I hate tipping as a principle. As PP have noted, lots of people do poorly-paid work with no tips. I bought a pair of shoes the other day and the assistant was so lovely. She spent 10 or 15 minutes helping me choose. Should she expect a tip?
That said, when I'm in a country that expects tips, I give them. I pay the optional service charge in the UK. If there isn't one, I add 10%. In the US I add 20%. Not because I want to but because I understand that it's part of the deal. Especially in the US, if you don't tip, the server doesn't eat. And in the UK I don't trust that all the staff in the place are getting the living wage. Restaurants are not very unionised places. But in Germany or Spain I don't feel the need to leave a tip at all, and most people don't, especially with card payments. In most of the EU it's very rare to see a payment terminal with an "Add a tip" button, and quite often the server has rung up the amount before you would even have had time to tell them to add X Euros.
What I don't do is vary the amount of the tip based on the "quality of the service". First, slow service often isn't the server's fault. Second, by withholding money because the server's idea of your nice experience doesn't match yours, you are in effect forcing them to perform "emotional labour" (look it up). As someone whose income does not depend on that in the slightest, I would not wish it on anyone's job description.

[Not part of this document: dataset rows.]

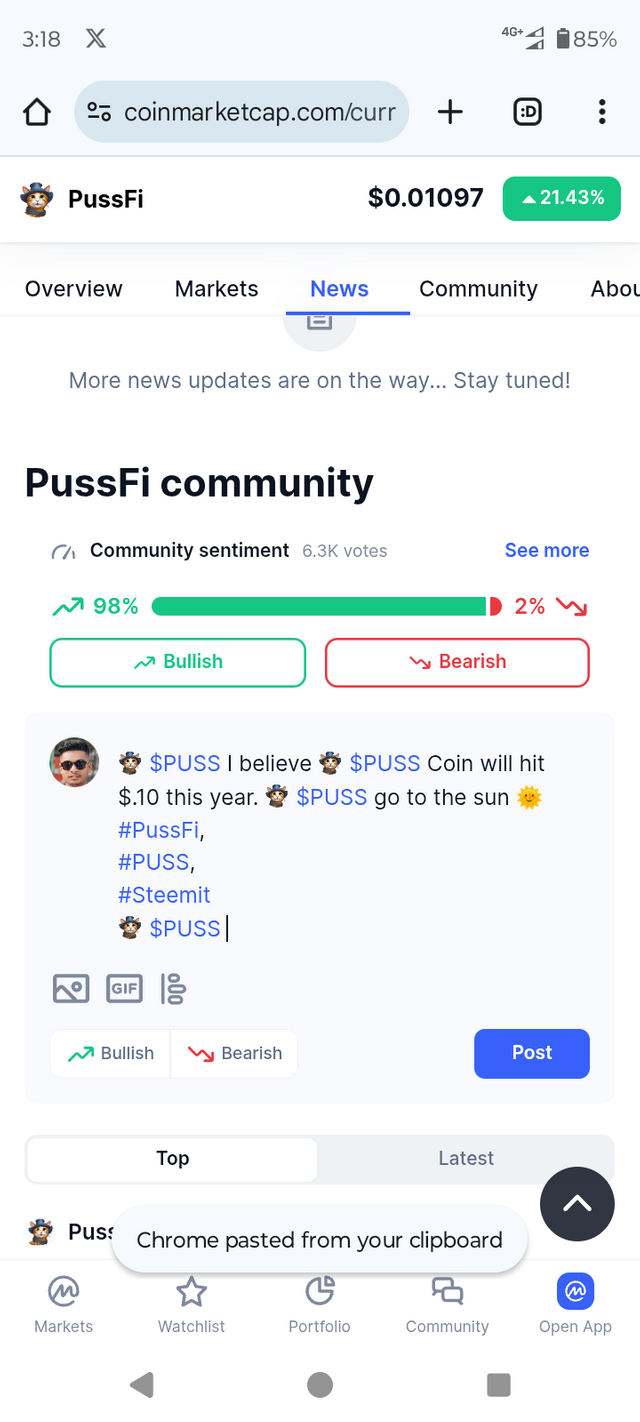Open Watchlist star in bottom bar

(x=191, y=1306)
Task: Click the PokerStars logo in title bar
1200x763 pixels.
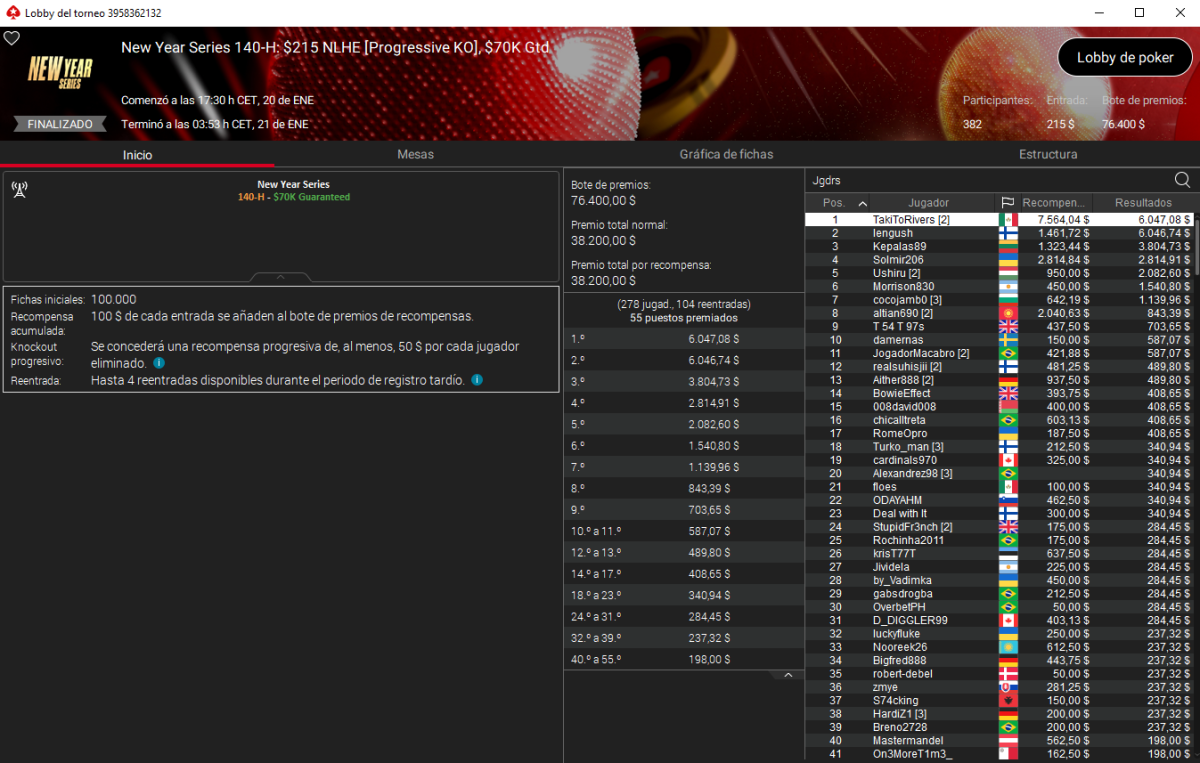Action: (x=12, y=13)
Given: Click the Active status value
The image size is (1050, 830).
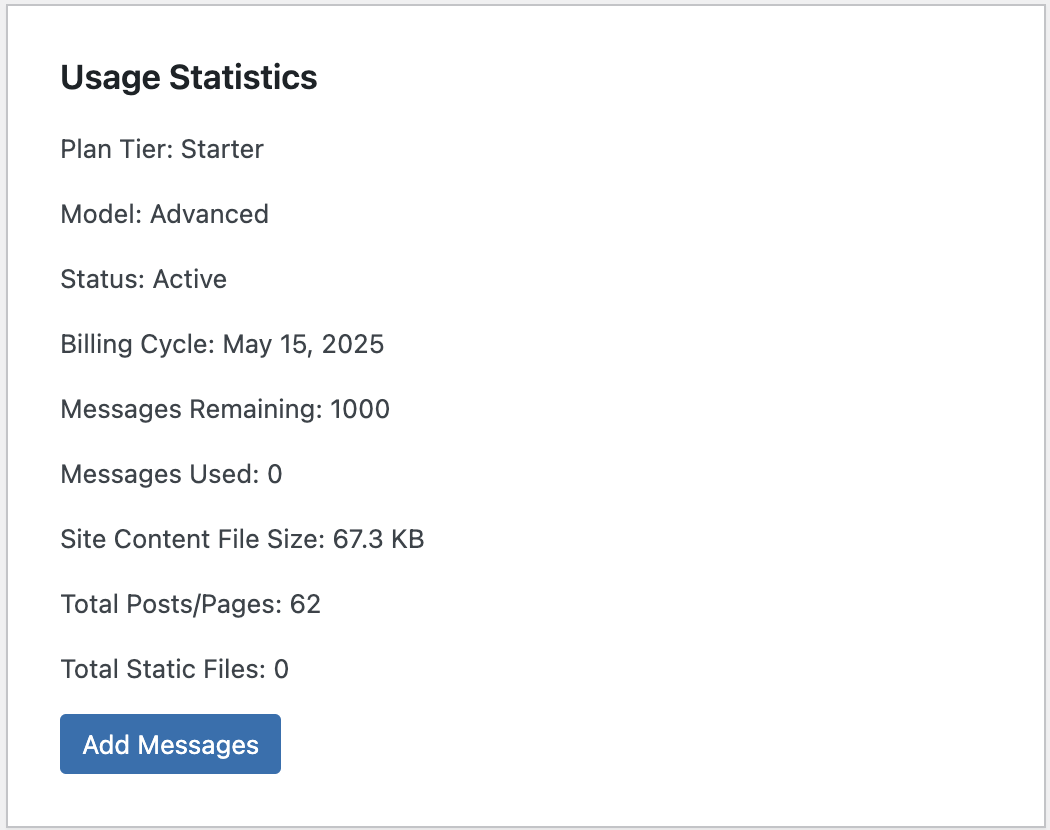Looking at the screenshot, I should click(x=190, y=279).
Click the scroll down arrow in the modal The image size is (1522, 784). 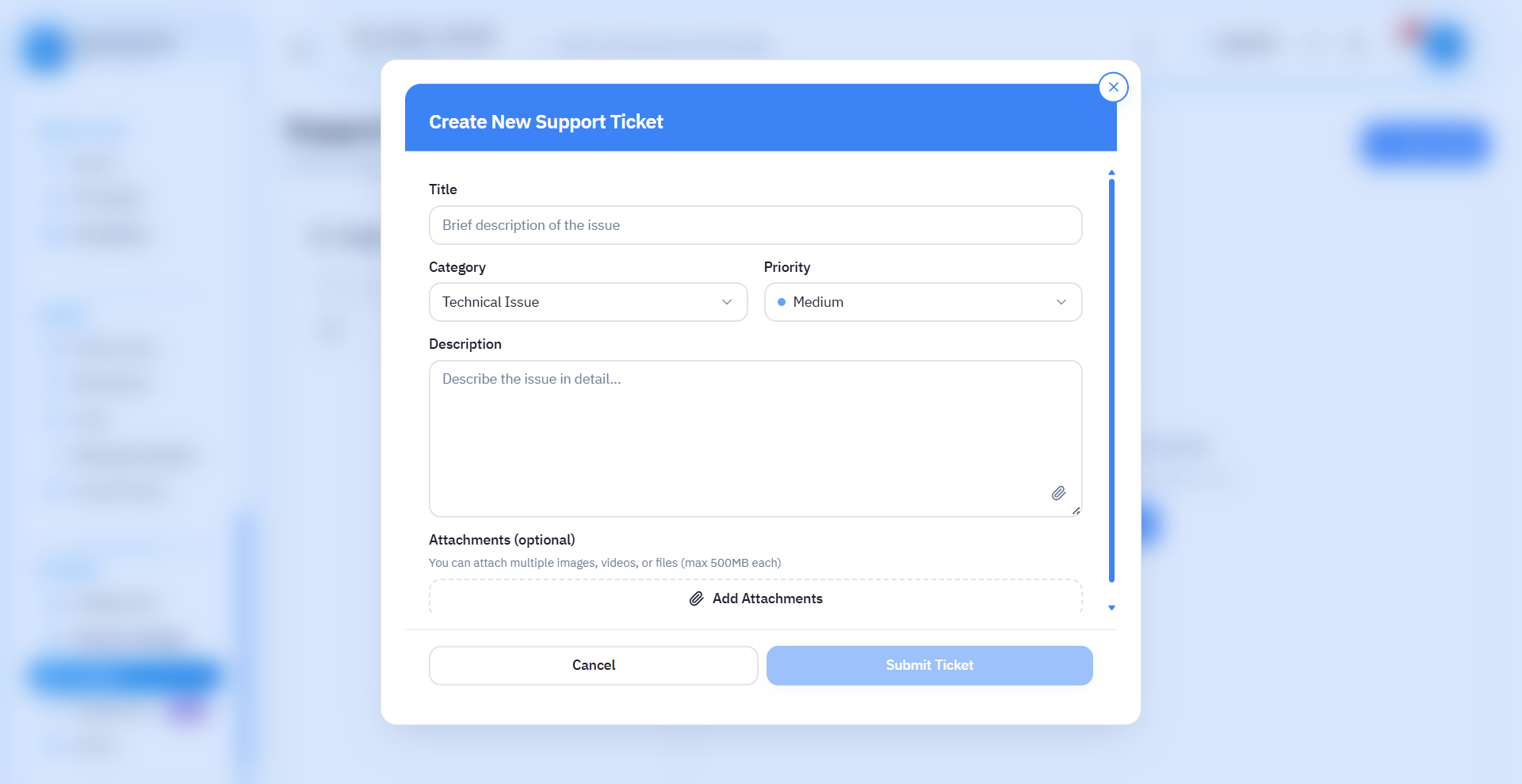tap(1111, 608)
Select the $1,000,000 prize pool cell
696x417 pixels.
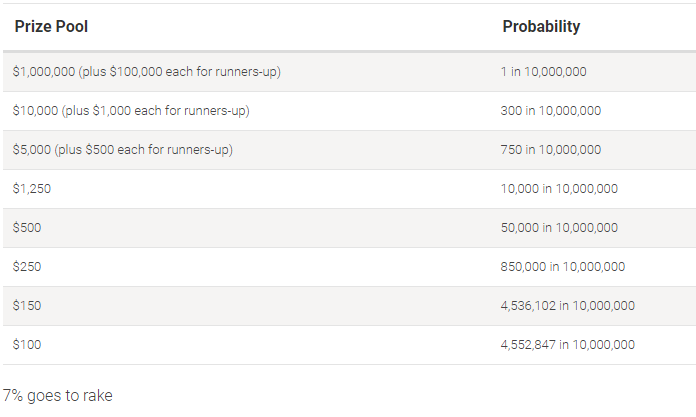coord(146,71)

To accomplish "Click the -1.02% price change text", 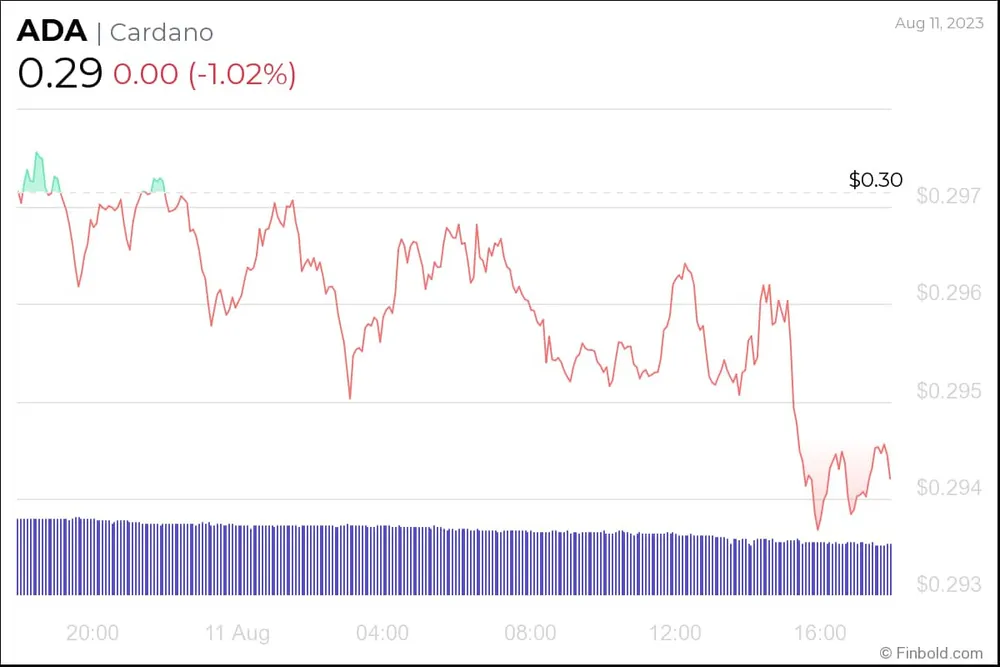I will (x=242, y=76).
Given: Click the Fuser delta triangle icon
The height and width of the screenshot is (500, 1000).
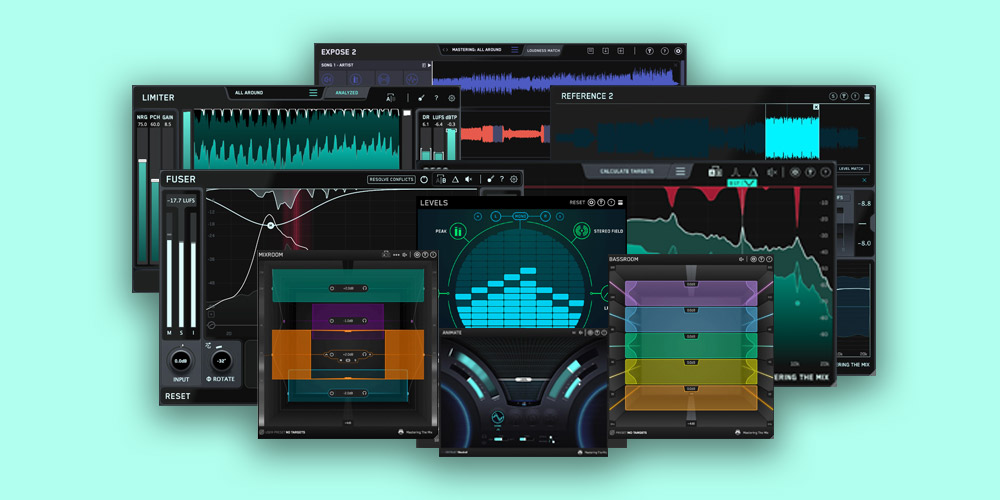Looking at the screenshot, I should [454, 179].
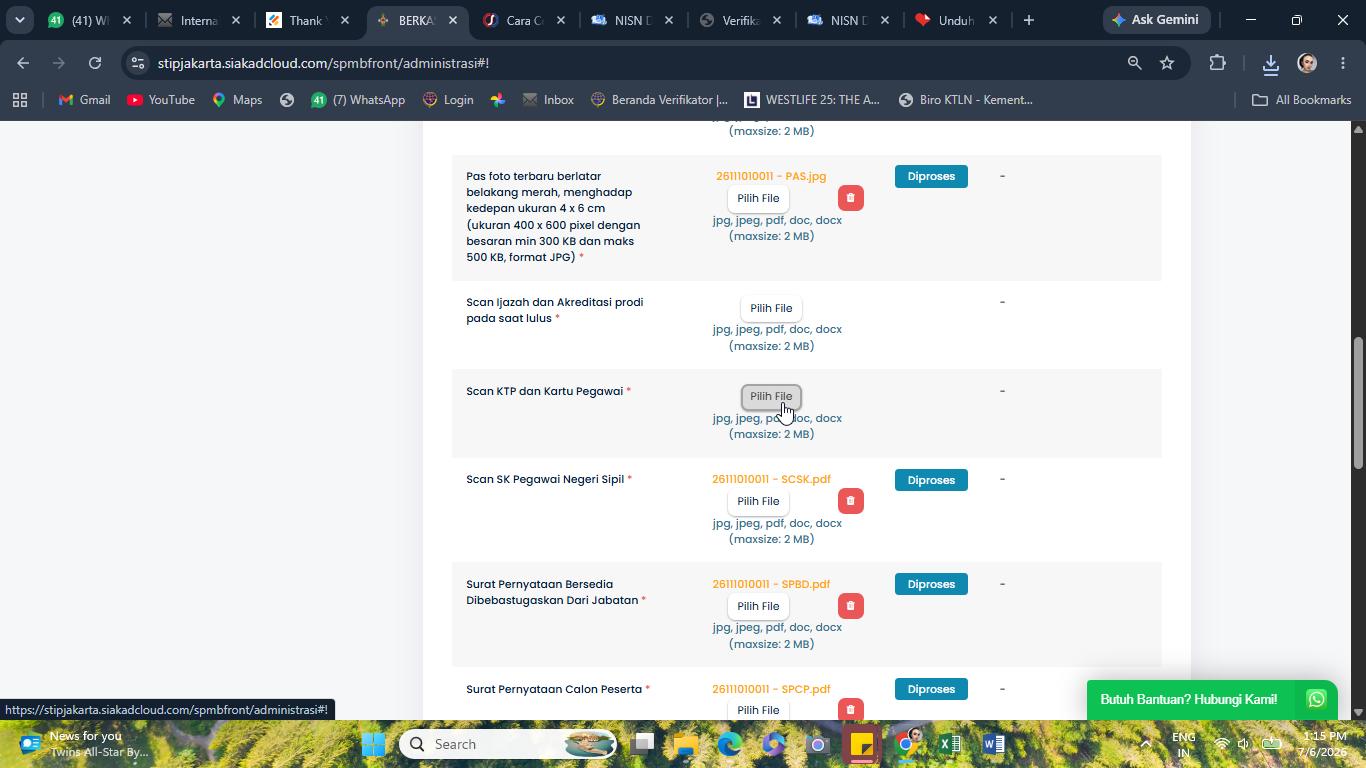This screenshot has height=768, width=1366.
Task: Open Excel from the taskbar
Action: coord(950,744)
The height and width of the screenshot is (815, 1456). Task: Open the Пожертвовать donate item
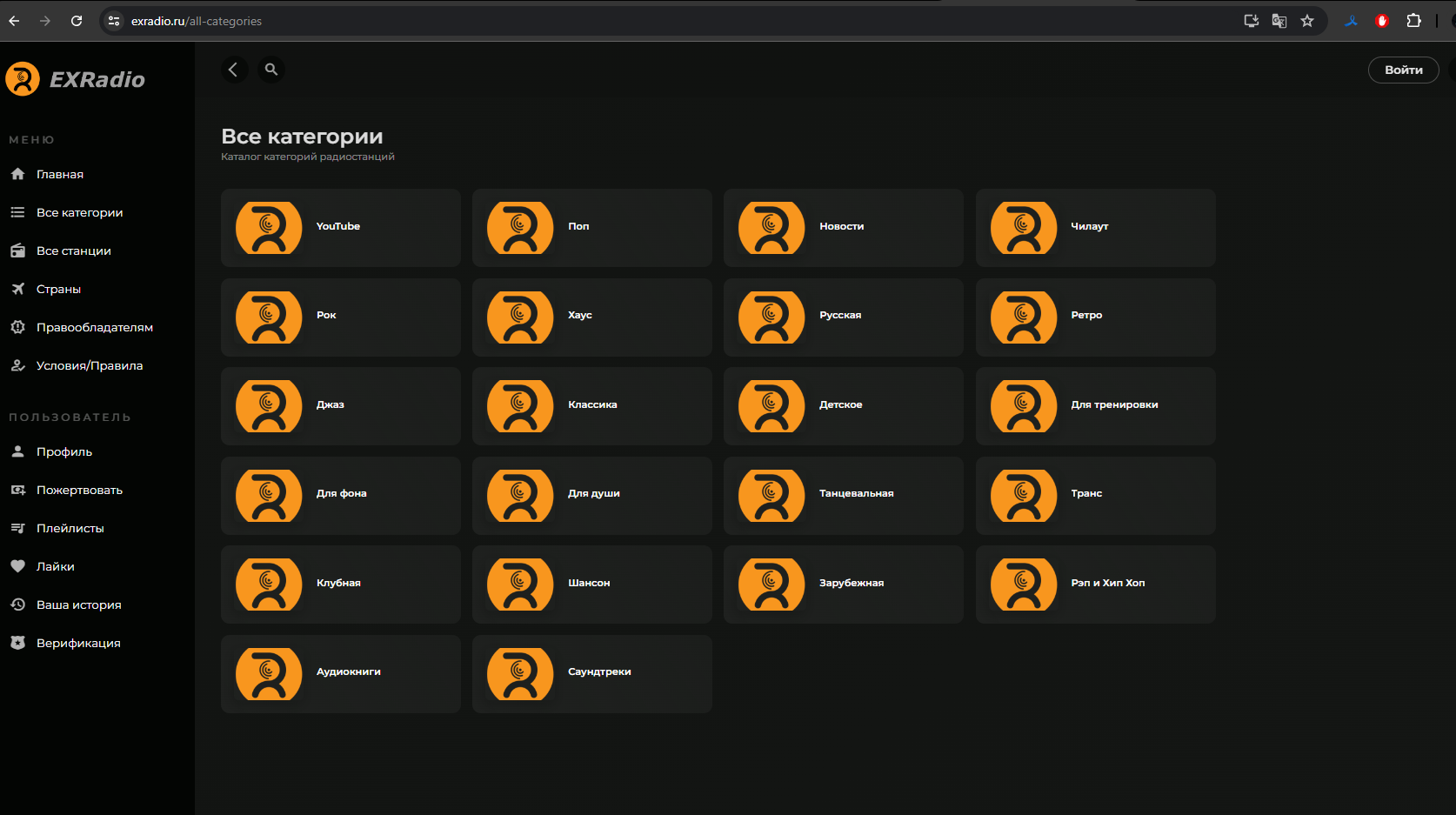point(79,491)
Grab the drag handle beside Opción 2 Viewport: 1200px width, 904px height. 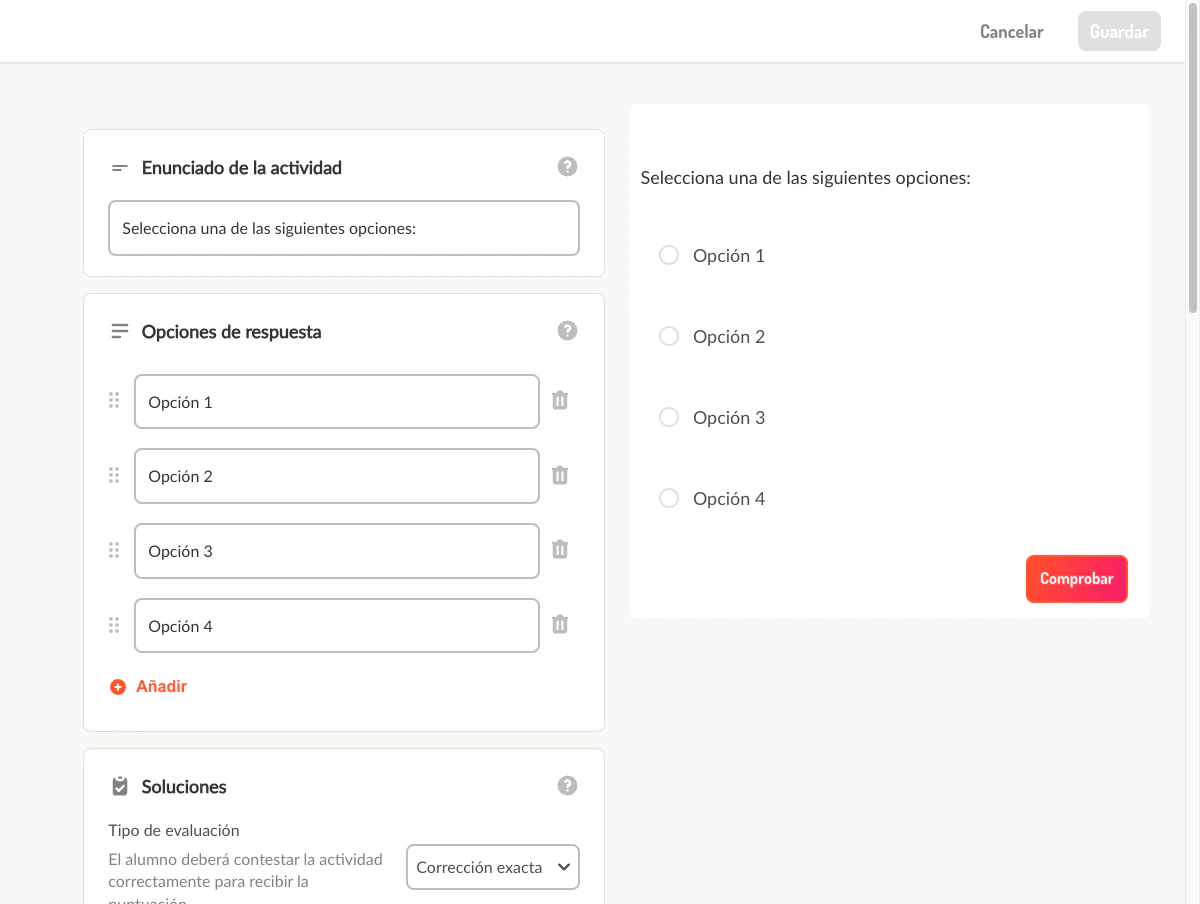[x=114, y=476]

So tip or don't, but if you do, do it mentally in advance. If you see a main for £23.50, pretend it's £26.00, which it would be if the restaurant was honest about pricing. If you're in New York and you see a dish at $30, you already have to do this with the tax, so add the tip as well and pretend the price is $40. Don't arbitrarily decide to award yourself a discount based on whether the staff danced enough for you.